▼▼▼

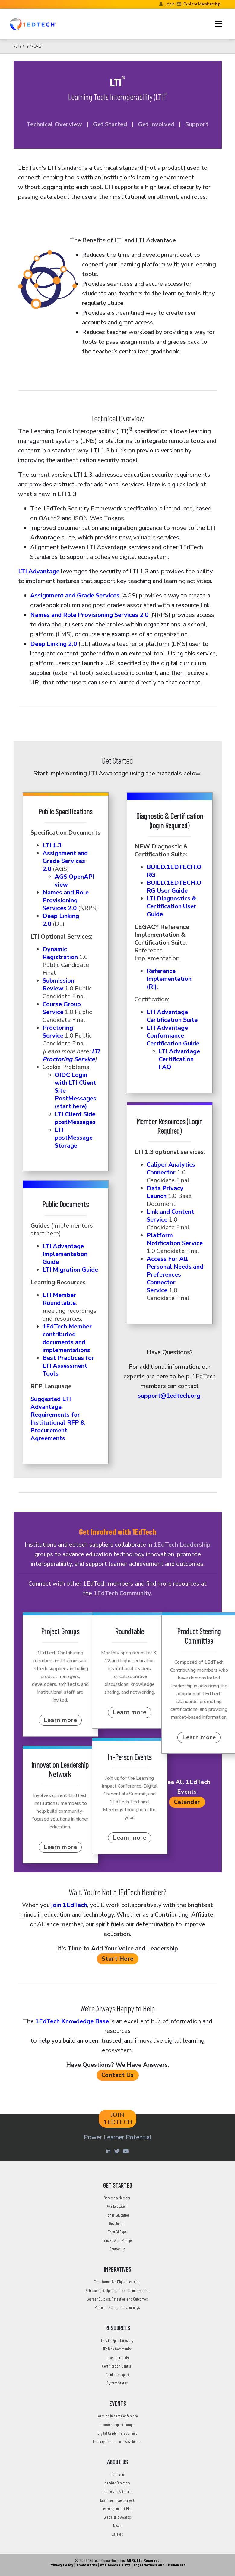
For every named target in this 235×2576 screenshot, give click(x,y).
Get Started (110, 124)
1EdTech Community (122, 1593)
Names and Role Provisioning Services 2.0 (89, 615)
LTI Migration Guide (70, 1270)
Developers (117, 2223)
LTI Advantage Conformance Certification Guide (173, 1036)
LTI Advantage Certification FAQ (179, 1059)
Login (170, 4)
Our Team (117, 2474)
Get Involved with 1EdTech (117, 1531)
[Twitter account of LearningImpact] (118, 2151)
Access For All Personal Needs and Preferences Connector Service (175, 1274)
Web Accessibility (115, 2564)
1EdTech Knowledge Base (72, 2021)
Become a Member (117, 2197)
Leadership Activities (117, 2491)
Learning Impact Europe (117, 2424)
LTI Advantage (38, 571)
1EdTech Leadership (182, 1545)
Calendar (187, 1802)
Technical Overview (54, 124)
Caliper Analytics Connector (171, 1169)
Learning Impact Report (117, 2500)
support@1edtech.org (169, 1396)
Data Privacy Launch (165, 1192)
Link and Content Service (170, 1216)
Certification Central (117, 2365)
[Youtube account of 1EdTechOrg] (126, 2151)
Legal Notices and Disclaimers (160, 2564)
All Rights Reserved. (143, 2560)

▲▲▲

§ **Exercise brief**:
Update the lines above by changing every "Certification" to "Accreditation", with nothing else altered, and leave out the picture.

§ **Response to this task**:
For every named target in this 235×2576 screenshot, give click(x,y).
Get Started (110, 124)
1EdTech Community (122, 1593)
Names and Role Provisioning Services 2.0 (89, 615)
LTI Migration Guide (70, 1270)
Developers (117, 2223)
LTI Advantage Conformance Accreditation Guide (173, 1036)
LTI Advantage Accreditation FAQ (179, 1059)
Login (170, 4)
Our Team (117, 2474)
Get Involved with 1EdTech (117, 1531)
[Twitter account of LearningImpact] (118, 2151)
Access For All Personal Needs and Preferences Connector Service (175, 1274)
Web Accessibility (115, 2564)
1EdTech Knowledge Base (72, 2021)
Become a Member (117, 2197)
Leadership Activities (117, 2491)
Learning Impact Europe (117, 2424)
LTI Advantage (38, 571)
1EdTech Leadership (182, 1545)
Calendar (187, 1802)
Technical Overview (54, 124)
Caliper Analytics Connector (171, 1169)
Learning Impact Report (117, 2500)
support@1edtech.org (169, 1396)
Data Privacy Launch (165, 1192)
Link and Content Service (170, 1216)
Accreditation Central (117, 2365)
[Youtube account of 1EdTechOrg] (126, 2151)
Legal Notices and Disclaimers (160, 2564)
All Rights Reserved. (143, 2560)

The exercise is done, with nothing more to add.